Anther dehiscence in Lycopersicon esculentum Mill. I. Structural aspects



The structure and chemistry of anther dehiscence in Lycopersicon esculentum (Solanaceae) has been examined using a range of microscopic techniques. No Single event or process has been identified as being solely responsible for the release of the pollen grains, instead, an integrated programme of development across a number of tissues appears to be involved. The earliest events in this process are changes in the intersporangial septa and growth of specific epidermal cells. Large numbers of calcium oxalate (druse) crystals accumulate in the septa and may play a part in the weakening and eventual enzymic dissolution of this cell layer. The differential growth of epidermal cells fulfils two roles; firstly it serves to define the point of rupture or stomium and, secondly the enlarged cells generate and transmit the force required to disrupt the unenlarged stomial cells. Adjacent loculi are unified within the anther first by the enzymic degradation of the crystal-filled septal cells, which is followed by similar degradation of the remaining connective tissue cells and the eventual rupture of the remnants of the tapetal walls.
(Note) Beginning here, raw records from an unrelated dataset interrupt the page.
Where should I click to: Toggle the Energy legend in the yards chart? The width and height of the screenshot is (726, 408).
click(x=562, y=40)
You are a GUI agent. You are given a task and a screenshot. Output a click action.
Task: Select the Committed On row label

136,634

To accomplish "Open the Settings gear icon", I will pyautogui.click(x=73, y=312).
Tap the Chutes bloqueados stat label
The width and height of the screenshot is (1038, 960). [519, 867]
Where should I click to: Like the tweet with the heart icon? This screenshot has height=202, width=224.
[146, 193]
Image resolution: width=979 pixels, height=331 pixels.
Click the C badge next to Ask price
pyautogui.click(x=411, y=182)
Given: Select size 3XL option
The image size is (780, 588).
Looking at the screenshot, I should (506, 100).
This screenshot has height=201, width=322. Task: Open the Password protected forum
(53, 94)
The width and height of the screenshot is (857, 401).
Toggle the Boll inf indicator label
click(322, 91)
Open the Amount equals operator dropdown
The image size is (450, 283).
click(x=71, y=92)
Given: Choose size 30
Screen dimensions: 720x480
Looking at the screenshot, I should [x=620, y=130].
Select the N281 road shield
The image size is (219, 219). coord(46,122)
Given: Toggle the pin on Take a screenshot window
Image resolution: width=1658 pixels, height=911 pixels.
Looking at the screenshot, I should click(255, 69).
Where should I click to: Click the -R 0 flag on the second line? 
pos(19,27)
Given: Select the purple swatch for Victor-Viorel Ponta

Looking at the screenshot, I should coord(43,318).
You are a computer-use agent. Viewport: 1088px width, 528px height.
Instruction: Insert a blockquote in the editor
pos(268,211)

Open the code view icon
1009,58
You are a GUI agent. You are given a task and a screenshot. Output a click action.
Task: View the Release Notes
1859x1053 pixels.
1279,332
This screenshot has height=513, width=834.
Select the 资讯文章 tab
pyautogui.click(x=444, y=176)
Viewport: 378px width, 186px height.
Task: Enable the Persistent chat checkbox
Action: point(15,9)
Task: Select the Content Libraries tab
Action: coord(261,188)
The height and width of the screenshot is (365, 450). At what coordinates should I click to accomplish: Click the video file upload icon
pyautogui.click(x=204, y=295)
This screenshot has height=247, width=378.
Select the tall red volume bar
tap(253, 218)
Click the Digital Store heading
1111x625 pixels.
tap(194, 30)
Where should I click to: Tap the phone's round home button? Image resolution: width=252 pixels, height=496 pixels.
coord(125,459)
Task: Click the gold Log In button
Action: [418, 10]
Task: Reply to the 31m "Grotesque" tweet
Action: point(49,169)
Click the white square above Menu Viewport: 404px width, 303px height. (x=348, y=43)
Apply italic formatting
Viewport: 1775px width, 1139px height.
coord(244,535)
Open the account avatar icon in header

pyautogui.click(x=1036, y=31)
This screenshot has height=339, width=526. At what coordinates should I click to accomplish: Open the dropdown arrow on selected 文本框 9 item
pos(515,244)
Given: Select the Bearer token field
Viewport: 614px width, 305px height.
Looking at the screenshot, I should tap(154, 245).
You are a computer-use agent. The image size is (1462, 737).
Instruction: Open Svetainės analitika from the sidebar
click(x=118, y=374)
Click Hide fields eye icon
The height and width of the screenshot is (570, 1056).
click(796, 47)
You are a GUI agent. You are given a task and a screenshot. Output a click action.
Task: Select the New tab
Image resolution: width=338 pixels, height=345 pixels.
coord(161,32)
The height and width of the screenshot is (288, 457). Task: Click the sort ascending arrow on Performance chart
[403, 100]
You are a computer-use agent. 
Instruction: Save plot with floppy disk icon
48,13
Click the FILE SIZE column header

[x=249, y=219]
Once the epidermal cell system has been established, and adjacent loculi unified, the endothecium develops in the anther wall, but only in the region adjacent to the stomium in the distal third of the anther. Opening of the anther is achieved by a combination of the mechanical forces generated by tile enlarged epidermal, and possibly the endothecial, cells operating on the previously weakened stomial cells, which at the time of rupture have started to desiccate. Following rupture of the anther wall, the stomium is transformed from a slit to a wide-mouthed pore via the ordered desiccation and contraction of the endothecial and surrounding tissue. Although these final stages of dehiscence show some sensitivity to ambient vapour pressure differences, there is little doubt that the process of dehiscence is not purely a desiccatory one, indeed only specific localised areas of the anther degenerate and dehydrate, whilst the bulk of the anther tissue remains turgid and metabolically active.

This multicomponential type of anther dehiscence is discussed in the perspective of other models proposed to explain anther opening in members of the Solanaceae, as well as systems suggested for other plants which clearly possess very different methods of dehiscence.